_EXERCISE OBJECTIVE:_
Going through the data below, copy out each line where the word "images" shows up.

Collected data entries
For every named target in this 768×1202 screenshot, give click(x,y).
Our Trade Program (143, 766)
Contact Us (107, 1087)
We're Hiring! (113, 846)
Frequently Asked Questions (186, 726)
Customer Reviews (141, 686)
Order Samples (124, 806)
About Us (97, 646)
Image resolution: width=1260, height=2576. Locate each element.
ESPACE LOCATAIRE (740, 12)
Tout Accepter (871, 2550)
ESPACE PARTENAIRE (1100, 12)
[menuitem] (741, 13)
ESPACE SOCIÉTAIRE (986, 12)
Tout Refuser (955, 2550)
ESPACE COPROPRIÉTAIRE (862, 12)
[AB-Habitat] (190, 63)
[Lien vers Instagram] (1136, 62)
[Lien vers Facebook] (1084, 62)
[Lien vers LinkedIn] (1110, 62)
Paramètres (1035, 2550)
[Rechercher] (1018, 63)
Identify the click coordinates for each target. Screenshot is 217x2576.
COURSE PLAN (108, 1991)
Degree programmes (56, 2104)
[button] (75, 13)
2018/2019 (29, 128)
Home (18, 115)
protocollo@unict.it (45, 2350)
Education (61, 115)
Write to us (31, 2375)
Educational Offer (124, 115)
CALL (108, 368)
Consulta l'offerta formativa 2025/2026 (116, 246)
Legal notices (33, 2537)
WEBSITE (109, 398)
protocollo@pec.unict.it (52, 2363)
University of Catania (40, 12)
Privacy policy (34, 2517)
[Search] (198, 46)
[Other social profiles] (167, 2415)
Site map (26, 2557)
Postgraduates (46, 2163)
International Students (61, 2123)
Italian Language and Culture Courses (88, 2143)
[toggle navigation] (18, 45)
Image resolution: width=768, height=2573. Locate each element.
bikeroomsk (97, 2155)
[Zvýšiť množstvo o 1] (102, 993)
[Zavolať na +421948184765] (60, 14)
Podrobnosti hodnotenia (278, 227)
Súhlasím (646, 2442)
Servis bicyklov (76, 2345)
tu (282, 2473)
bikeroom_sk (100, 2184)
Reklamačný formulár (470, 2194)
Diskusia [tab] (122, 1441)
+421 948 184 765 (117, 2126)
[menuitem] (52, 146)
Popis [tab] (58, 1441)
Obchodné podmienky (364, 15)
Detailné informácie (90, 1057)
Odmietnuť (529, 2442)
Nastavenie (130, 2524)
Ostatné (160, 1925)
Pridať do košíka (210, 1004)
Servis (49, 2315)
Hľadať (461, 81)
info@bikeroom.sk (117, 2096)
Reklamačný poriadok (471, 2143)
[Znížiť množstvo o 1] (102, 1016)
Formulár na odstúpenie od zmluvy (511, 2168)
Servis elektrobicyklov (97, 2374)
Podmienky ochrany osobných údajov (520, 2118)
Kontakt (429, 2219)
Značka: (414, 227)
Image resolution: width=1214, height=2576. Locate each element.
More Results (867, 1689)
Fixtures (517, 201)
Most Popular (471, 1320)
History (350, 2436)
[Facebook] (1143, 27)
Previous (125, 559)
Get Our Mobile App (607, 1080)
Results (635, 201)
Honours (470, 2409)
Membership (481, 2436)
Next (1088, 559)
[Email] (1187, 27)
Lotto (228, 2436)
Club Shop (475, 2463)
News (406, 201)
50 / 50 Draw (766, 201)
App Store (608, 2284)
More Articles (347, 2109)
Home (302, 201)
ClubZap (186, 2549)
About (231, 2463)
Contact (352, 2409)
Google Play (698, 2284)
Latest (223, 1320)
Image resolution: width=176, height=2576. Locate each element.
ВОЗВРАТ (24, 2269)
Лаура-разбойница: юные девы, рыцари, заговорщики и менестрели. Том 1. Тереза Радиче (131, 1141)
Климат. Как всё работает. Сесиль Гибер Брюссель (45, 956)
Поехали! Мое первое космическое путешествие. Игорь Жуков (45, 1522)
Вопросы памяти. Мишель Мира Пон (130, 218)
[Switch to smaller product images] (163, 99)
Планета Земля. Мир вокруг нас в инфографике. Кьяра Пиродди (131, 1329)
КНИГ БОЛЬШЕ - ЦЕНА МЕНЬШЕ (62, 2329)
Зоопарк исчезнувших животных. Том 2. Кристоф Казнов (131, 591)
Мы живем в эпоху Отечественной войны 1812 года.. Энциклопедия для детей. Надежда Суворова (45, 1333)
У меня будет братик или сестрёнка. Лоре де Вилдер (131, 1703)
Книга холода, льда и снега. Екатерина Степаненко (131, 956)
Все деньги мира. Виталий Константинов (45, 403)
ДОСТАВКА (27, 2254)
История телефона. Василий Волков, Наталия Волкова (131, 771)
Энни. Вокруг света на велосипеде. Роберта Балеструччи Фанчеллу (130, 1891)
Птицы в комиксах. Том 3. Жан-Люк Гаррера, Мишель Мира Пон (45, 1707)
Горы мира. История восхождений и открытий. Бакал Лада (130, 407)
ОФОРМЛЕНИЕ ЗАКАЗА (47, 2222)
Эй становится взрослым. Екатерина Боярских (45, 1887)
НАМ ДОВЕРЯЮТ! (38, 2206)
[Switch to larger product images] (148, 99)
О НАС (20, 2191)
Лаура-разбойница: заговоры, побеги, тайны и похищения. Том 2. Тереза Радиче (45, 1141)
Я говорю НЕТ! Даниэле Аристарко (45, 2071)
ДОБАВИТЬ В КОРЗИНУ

_ANSWER SECTION:_
[Switch to smaller product images] (163, 99)
[Switch to larger product images] (148, 99)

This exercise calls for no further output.